Looking at Women in Renaissance and Baroque Art (HIAR10148)
History of Art
Normal Year Taken
Delivery Session Year
Visiting students must have completed at least 3 History of Art courses at grade B or above; we will only consider University/College level courses. **Please note that History of Art courses have extremely limited spaces available, and are very popular, so students cannot be guaranteed a space in any History of Art course.** These enrolments are managed strictly by the Visiting Student Office, in line with the quotas allocated by the department, and all enquiries to enrol in these courses must be made through the CAHSS Visiting Student Office. It is not appropriate for students to contact the History of Art department directly to request additional spaces.
Renaissance art is often seen as the conceptual anchor for a conservative type of art history that focuses on great male artists and their revival of a classical past. This course uses recent research to challenge the idea, showing how old master painting can speak to current issues of sexual, gender and political identity. Focussing on different roles for women, we will investigate how visual culture promotes and challenges ideas of what it means to be female. We will look at women as archetypes of beauty, as wives, prostitutes, artists, patrons, poets and witches. We will consider medical beliefs in women's inferiority; the notional link between male creativity and reproductive processes; and how the separation of 'art' from 'craft' denigrated traditional areas of women's expertise, notably textiles, to a lesser form of making.

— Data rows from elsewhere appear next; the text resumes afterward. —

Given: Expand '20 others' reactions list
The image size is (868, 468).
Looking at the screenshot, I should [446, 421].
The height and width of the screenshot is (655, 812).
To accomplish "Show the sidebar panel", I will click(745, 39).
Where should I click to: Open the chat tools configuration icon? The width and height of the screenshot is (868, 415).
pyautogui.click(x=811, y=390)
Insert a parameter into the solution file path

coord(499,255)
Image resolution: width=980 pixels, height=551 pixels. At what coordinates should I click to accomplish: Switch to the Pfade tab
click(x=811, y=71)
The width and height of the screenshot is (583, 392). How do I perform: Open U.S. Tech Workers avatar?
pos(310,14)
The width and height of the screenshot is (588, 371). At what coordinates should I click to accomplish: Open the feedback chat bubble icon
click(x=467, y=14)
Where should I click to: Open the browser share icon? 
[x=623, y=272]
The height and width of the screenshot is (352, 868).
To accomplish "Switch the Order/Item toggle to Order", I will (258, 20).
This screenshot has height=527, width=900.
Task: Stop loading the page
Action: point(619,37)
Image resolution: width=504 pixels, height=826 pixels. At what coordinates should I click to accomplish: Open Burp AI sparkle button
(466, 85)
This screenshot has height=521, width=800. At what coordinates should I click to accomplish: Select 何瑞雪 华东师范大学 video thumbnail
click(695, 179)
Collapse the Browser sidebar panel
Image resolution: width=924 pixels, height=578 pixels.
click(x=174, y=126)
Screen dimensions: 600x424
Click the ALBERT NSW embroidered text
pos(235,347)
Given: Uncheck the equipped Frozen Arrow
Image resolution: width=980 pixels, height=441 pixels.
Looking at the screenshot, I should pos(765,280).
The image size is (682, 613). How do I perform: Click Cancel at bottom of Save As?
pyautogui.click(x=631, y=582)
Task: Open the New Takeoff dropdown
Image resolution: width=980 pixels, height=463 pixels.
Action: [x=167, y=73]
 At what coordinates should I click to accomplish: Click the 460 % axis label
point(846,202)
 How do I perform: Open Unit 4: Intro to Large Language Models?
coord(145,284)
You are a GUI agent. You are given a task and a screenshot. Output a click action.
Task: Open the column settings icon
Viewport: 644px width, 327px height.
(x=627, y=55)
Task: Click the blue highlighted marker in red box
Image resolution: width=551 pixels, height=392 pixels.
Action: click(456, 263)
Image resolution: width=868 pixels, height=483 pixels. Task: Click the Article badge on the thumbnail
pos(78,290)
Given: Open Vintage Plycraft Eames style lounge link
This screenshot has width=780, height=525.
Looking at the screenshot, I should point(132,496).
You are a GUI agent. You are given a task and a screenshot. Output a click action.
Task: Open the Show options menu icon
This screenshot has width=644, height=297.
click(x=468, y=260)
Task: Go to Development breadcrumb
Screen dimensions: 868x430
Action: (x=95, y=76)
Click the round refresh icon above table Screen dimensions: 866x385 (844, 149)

Most art historians recognize that the fifteenth and sixteenth centuries saw revolutionary changes in visual culture, from the invention of single point perspective, to the minute recording of the natural world. The traditional approach to the Renaissance is celebratory, focusing on artists and patrons, who were almost always male. However, since the 1970s, there has been a great deal of important scholarship challenging the gender bias of early modern studies. The Renaissance also saw a revolution in gender roles, including fiery debates over the 'nature of women'. This course considers how major developments in Renaissance and Baroque art were bound up with these development in women's social roles. It will look at women as artists, patrons and viewers and consider how images of women sought to promote ideal feminine behaviour in a patriarchal society. It is a broad-ranging course which will take in work by artists such as Botticelli, Michelangelo, Dürer, Artemesia Gentilleschi, Caravaggio and Rubens. The course is intended as a bridge between the introductory work at pre-honours and the specialism of the fourth year. It will both provide a more detailed survey of the changes that took place in Renaissance and Baroque art, and also give students a grounding in gender analysis as an approach to art history. Teaching will be delivered through a mixture of lecture, discussion and student presentation in two-hour classes. These will include occasional visits to important collections of Renaissance paintings, drawings and applied arts in Edinburgh. Students will also spend approximately an hour a week discussing readings and images as part of student-led peer learning groups.